Thousand Palms Canyon Road to Get Safety Improvements
INDIO HILLS – Work is under way on a county transportation project to make one of the Coachella Valley’s most scenic routes safer for residents of Indio Hills and Sky Valley, bike riders and visitors to the palm oasis and hiking trails within the Coachella Valley Preserve.
Construction of a federal safety grant-supported project on Thousand Palms Canyon Road began this month and is expected to take two months to complete.
The county road offers views of pristine desert and serves as the entrance to the Thousand Palms Oasis Preserve. The public will enjoy a protected left-turn pocket as they come to visit the preserve when the project is complete.
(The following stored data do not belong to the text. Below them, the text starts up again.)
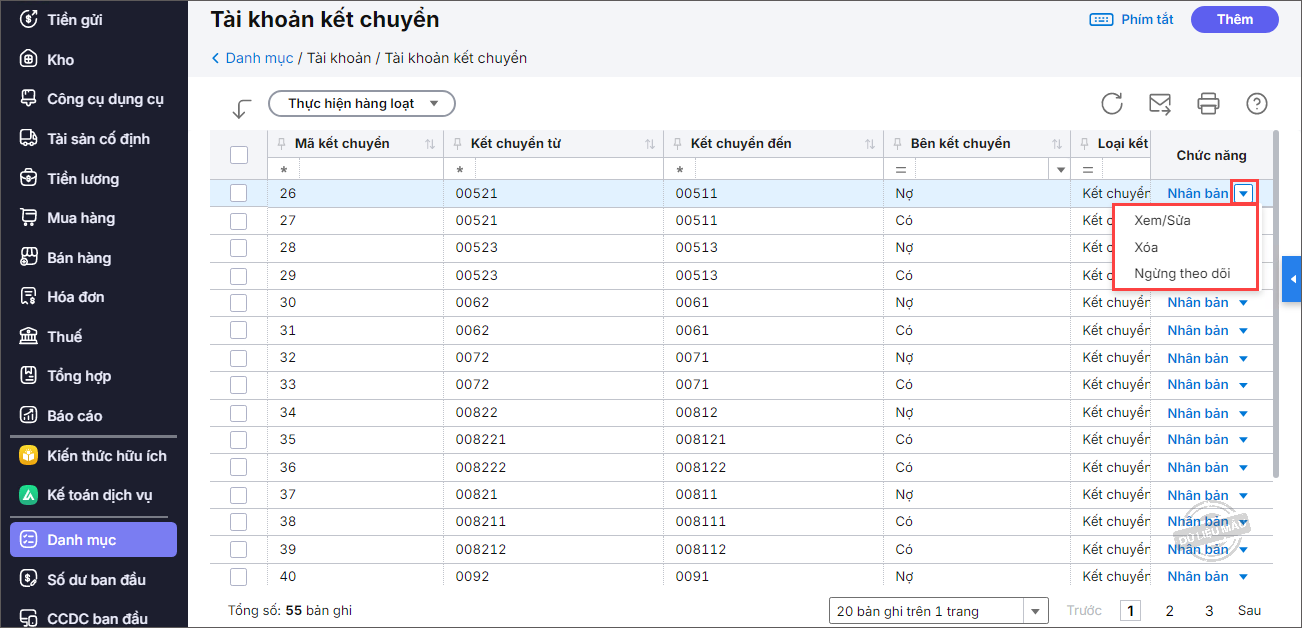Check the row with code 26
The width and height of the screenshot is (1302, 628).
point(239,193)
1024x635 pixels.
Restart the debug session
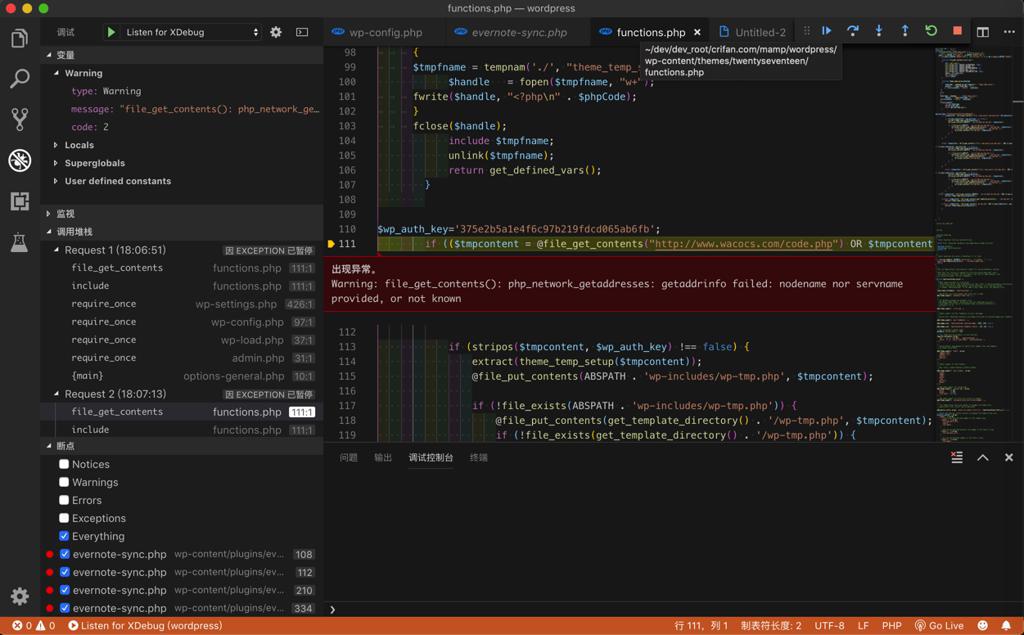pos(931,31)
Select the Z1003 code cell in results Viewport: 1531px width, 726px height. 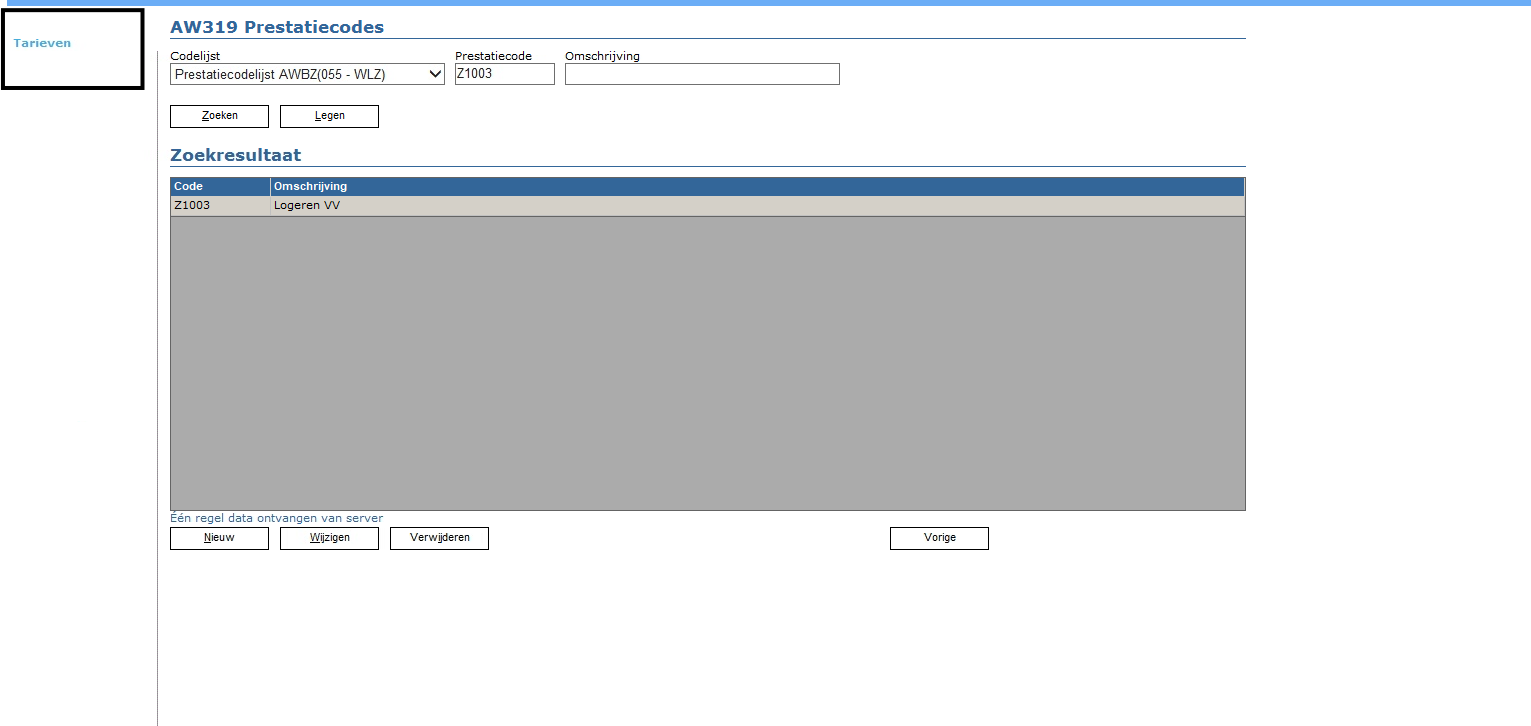pos(219,206)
“By providing smooth pavement free of ruts and a wider shoulder along the curve, this project will enhance the safety of all who share this beautiful byway,” said Supervisor V. Manuel Perez. “I commend staff of the Riverside County Transportation Department for their efforts in successfully pursuing grant funds to make these important improvements and coordinating this project after the peak season at the preserve, with as minimal impact to residents as possible.”
The Thousand Palms Canyon Road Widening, Turning Lane and Resurfacing Project will boost safety on the road that runs between the community of Thousand Palms and other unincorporated communities along Dillon Road, north of Interstate 10.
The Riverside County Transportation Department project will resurface a half-mile segment of the road near the preserve. The project will also add a left-turn pocket into the preserve entrance and widen shoulders along the half-mile curved roadway section adjacent to the preserve.
“This project will make Thousand Palms Canyon Road safer for local drivers, visitors, bicyclists, and the occasional pedestrians who are touring the area,” said Estelle Dahl, chair of the Indio Hills Community Council.
The preserve protects and manages wildlife and habitats, and is a popular destination to enjoy more than 28 miles of hiking trails, picnics, photography, birdwatching and spring wildflower blooms.
The preserve is closed to the public during the construction period.
There are no full road closures expected for the project. During construction, at least one lane will be open for two-way traffic, directed by flaggers.
The $1.1 million project is largely funded by a $693,000 federal highway safety improvement grant, with the remainder from gas tax revenues. Granite Construction Company is the contractor on the project.